CPUC votes to allow PG&E bankruptcy loans

SAN FRANCISCO -- At a noisy meeting punctuated by protests, the California Public Utilities Commission voted to allow PG&E to borrow up to $6 billion to pay for operations during its expected Chapter 11 bankruptcy.

PG&E has said it plans to file its bankruptcy protection petition in U.S. Bankruptcy Court "on or about" Tuesday to enable it to continue operating while resolving a potential liability of up to $30 billion for Northern California wildfires.

The Chapter 11 process enables a company to freeze its debts and continue functioning while developing a financial reorganization plan.

RELATED: Wildfire victims hold rally, urge lawmakers to keep PG&E out of bankruptcy

PG&E had asked the CPUC for approval to obtain $6 billion in bank loans during that process. The decision authored by Commission Chairman Michael Picker allows the utility to borrow up to $6 billion in DIP financing without further authorization.

Picker told the meeting audience, "Nothing in this decision allows PG&E to increase rates. It merely authorizes PG&E to borrow money to continue operations."

The measure was unanimously approved by the four current commission members at an emergency meeting announced Monday morning.

About two dozen speakers lined up during a public comment period to urge converting the shareholder-owned utility into a publicly-owned utility and to object to the last-minute scheduling of the meeting.

RELATED: Wildfire victims worry about PG&E's possible bankruptcy

"Why do we need a private company working as a public utility? If we're going to bail someone out, why don't we bail out the fire victims?" one speaker asked.

Another told the commission, "When you want a public process, you don't give notice of it at the last minute."

Some members of the audience chanted slogans such as "Wall Street bailout, we say 'no'" during some of the public comments and during Picker's remarks.

One speaker read the names of the 86 people killed in the Nov. 8 Butte County Camp Fire as audience members chanted each name in response. Cal Fire has not yet determined the cause of that fire.

San Francisco-based PG&E provides electricity and natural gas to 16 million customers in Northern and Central California.

If allowed to keep operating during the Chapter 11 bankruptcy, it would become what is known as a debtor in possession.

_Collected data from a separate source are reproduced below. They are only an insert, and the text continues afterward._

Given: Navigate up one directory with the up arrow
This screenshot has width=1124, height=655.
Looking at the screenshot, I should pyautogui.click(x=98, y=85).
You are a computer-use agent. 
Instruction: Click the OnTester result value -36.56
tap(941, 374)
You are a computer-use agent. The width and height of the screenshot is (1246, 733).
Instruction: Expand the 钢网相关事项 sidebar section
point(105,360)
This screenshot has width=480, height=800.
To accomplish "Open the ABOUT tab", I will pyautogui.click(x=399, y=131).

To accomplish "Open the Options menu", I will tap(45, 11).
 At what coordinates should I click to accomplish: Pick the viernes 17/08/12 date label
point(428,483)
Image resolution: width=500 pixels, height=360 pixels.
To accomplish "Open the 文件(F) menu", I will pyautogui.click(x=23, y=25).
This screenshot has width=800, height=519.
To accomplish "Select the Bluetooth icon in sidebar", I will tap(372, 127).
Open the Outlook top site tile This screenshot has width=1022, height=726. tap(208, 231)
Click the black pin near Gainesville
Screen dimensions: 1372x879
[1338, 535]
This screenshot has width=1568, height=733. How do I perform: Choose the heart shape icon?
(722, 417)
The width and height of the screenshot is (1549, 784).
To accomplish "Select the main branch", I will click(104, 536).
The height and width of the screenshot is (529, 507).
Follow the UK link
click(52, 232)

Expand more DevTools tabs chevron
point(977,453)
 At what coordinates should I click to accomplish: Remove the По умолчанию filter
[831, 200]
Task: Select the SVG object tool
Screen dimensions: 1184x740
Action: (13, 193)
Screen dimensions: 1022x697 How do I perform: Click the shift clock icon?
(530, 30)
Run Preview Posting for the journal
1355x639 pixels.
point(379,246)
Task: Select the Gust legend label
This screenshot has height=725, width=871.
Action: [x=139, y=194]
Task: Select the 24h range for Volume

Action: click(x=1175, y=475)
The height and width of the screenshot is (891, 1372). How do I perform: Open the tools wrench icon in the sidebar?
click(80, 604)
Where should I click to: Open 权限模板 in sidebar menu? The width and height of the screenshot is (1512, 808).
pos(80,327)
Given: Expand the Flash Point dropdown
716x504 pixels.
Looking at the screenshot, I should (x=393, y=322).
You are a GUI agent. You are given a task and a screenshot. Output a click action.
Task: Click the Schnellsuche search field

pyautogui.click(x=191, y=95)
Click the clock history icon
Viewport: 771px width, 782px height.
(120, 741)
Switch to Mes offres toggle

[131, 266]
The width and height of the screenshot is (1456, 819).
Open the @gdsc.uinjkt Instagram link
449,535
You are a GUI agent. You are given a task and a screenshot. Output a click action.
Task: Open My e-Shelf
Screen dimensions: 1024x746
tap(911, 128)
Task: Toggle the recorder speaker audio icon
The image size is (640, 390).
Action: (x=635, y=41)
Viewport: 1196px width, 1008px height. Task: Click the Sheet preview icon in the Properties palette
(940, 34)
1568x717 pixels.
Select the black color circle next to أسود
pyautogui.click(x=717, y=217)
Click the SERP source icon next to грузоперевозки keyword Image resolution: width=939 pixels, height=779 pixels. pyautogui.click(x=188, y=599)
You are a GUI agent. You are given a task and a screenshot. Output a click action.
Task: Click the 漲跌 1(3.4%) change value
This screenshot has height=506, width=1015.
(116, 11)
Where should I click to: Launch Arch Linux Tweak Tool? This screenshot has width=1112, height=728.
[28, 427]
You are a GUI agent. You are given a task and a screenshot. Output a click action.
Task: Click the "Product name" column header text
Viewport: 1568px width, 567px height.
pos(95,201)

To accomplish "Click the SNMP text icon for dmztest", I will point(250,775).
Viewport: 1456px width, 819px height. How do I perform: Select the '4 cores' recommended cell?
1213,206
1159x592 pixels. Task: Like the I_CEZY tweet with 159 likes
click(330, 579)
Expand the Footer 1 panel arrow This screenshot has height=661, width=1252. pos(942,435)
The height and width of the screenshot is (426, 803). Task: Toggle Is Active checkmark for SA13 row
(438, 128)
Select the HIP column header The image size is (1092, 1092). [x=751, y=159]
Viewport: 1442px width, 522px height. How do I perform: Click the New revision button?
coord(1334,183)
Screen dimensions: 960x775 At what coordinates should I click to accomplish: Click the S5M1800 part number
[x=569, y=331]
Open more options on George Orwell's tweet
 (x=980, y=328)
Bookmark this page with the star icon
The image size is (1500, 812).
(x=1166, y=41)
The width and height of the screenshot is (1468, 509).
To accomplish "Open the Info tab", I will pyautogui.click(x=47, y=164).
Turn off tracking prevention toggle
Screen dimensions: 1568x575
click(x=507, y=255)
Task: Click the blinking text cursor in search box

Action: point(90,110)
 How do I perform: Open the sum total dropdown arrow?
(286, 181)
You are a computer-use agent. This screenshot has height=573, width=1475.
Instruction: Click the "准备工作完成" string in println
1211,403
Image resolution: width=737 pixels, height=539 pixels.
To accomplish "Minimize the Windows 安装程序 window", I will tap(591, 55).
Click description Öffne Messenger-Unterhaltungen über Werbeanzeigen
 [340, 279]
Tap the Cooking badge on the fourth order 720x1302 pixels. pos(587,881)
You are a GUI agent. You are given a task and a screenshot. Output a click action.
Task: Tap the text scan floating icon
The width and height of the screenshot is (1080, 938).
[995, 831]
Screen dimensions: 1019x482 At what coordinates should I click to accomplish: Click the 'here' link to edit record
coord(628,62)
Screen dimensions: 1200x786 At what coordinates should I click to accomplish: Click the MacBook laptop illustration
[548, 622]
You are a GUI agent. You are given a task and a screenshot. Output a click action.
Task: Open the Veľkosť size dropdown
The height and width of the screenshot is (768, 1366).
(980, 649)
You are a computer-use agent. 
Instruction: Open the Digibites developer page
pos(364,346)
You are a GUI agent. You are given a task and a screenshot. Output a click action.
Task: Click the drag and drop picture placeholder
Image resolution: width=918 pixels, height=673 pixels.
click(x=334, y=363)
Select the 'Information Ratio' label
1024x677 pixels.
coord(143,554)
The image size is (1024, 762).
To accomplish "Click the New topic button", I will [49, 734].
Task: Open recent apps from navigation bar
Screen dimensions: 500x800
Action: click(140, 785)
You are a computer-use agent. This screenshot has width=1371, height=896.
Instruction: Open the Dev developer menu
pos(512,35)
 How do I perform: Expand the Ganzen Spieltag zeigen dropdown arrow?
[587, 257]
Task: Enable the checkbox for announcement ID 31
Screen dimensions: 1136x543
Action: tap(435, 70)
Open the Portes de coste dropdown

PG&E said in a statement, "The debtor-in-possession financing provides the funds needed to continue operating our business and to continue investing in our systems, infrastructure and wildfire mitigation initiatives throughout the Chapter 11 process.

RELATED: Here's how PG&E filing for bankruptcy will affect customers, employees, shareholders

"That process also supports the orderly, fair and expeditious resolution of its liabilities resulting from the 2017 and 2018 wildfires," PG&E said.

PG&E spokeswoman Andrea Menniti confirmed Monday evening, "We expect to file petitions to reorganize under Chapter 11 on or about January 29."

Both PG&E Co. and its parent holding company, PG&E Corp., are expected to file.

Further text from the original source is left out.